= VCDIFF =

Algorithm

VCDIFF is a format and an algorithm for delta encoding, described in IETF's RFC 3284. The algorithm is based on Jon Bentley and Douglas McIlroy's paper "Data Compression Using Long Common Strings" written in 1999. VCDIFF is used as one of the delta encoding algorithms in "Delta encoding in HTTP" (RFC 3229) and was employed in Google's Shared Dictionary Compression Over HTTP technology, formerly used in their Chrome browser.

==Delta instructions==
VCDIFF has 3 delta instructions.
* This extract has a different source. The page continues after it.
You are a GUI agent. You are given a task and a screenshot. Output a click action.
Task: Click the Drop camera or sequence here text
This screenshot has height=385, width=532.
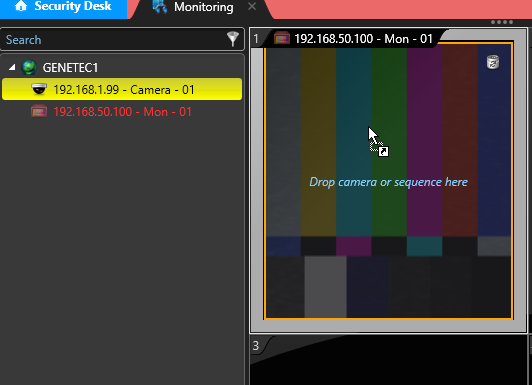tap(388, 182)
ADD, COPY, and RUN. ADD adds a new sequence, COPY copies from an old sequence, and RUN adds repeated data.

==Implementations==
Free software implementations include xdelta (version 3) and open-vcdiff.
- Google's Shared Dictionary Compression Over HTTP proposal uses this algorithm, and was included in the Google Chrome browser, up to version 58.
- xdelta - A tool, which is an Open Source VCDIFF delta compression implementation
- google/open-vcdiff - Another Open Source VCDIFF delta compression implementation
- vczip as part of vcodex and ast-open packages (also part of UWIN)
- diffable - Java implementation, but some kind of original modification of VCDIFF
- - Full decoder/encoder Java implementation of VCDIFF
- vcdiff-java - another Java implementation of VCDIFF
- Miscellaneous Utility Library - C# implementation, decoding only
- CyanDelta - Updates CyanogenMod ROMs using Xdelta3 patches.